Fort Dodge, 13th September 1870.
Here we are! September 15, 2 p.m. You will see, if you have got my last from Sioux City, that the above heading is somewhat wild. The fact is, that just as I had written the three first words (in fact, while I was writing them, which accounts for their jerky look), our little train moved on from Fort Dodge and I couldn’t write, even on our superb springs. Now we are at Council Bluffs, opposite Omaha. Why, hang it! here we go again moving on, and I must stop again.
3 p.m.—We only ran three miles and then stopped to lunch and let a Union-Pacific train pass. Now after a famous lunch in our second or commissariat car, I am getting a smoke and a few more lines to you before we are off eastward again.
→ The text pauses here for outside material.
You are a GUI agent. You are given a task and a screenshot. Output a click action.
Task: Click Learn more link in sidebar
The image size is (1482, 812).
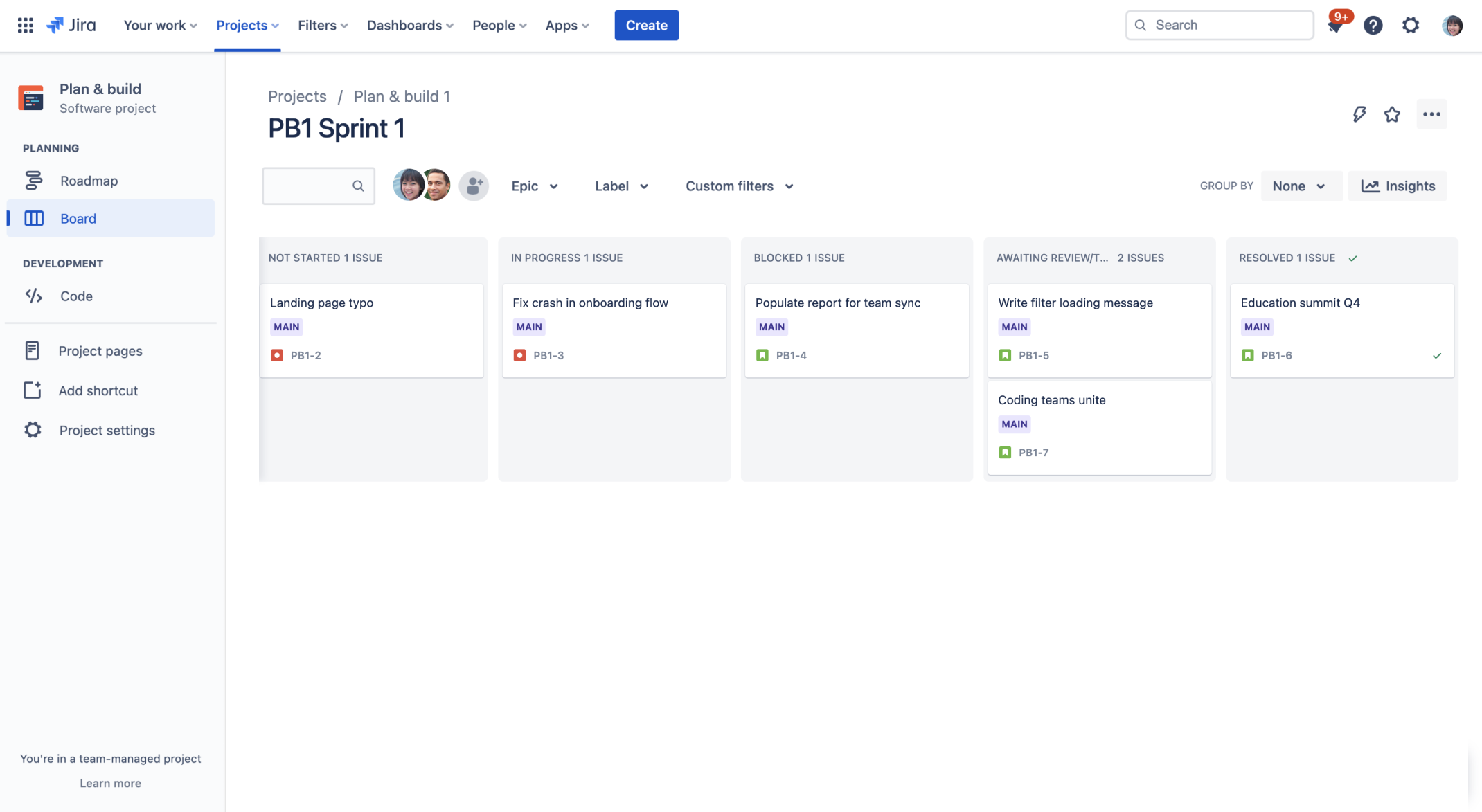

Thank Heaven! after all the wonderful new sights and sensations of the last three and a half days since we left Niagara, I confess to the utmost delight at feeling that we have made our farthest point, and that I am already some three miles plus the breadth of the Missouri River and Omaha City on my way back to you. It is still more than a month before we embark for home (if I can hold out as long); still, we are on our way! However, you must not think that I am not enjoying myself wonderfully. I am, and am also, I hope, good company, for when one is treated like the Grand Turk or the Emperor of Russia, the least one can do is to be pleasant. But if I go on with my sensations, I shall never pick up my narrative; as it is, I shall be obliged to leave thousands of things till we meet, when I do hope I shan’t have forgotten anything. Well, didn’t I leave off at Niagara? We left the hotel in front of the Falls there on Monday morning after breakfast with O——, who had no power except for himself till we got to Chicago; we had been furnished with free passes, and rode in the ordinary cars through Ontario province to Windsor, opposite Detroit. In Canada, again, the difference was at once visible between the two peoples; but I am not at all prepared to admit that the Canadians have the worst of it, certainly not in the roadside cookery, for we had the best joint of beef we have seen since we left home at dinner, and the best bread and butter at tea. At Windsor the train ran quietly on to the huge ferry-boat-steamer, and we had a moonlight passage to the railway station at Detroit. Here we secured berths in the Pullman sleeping car, for which you pay rather more than you would for a bed at a first-class hotel. However, they are an admirable institution, and enable one to get through really wonderful travelling feats. We were at Chicago early next morning, and transferred ourselves directly into our small express train, getting glimpses of the city of forty years, which within living men’s memory was a small Indian station.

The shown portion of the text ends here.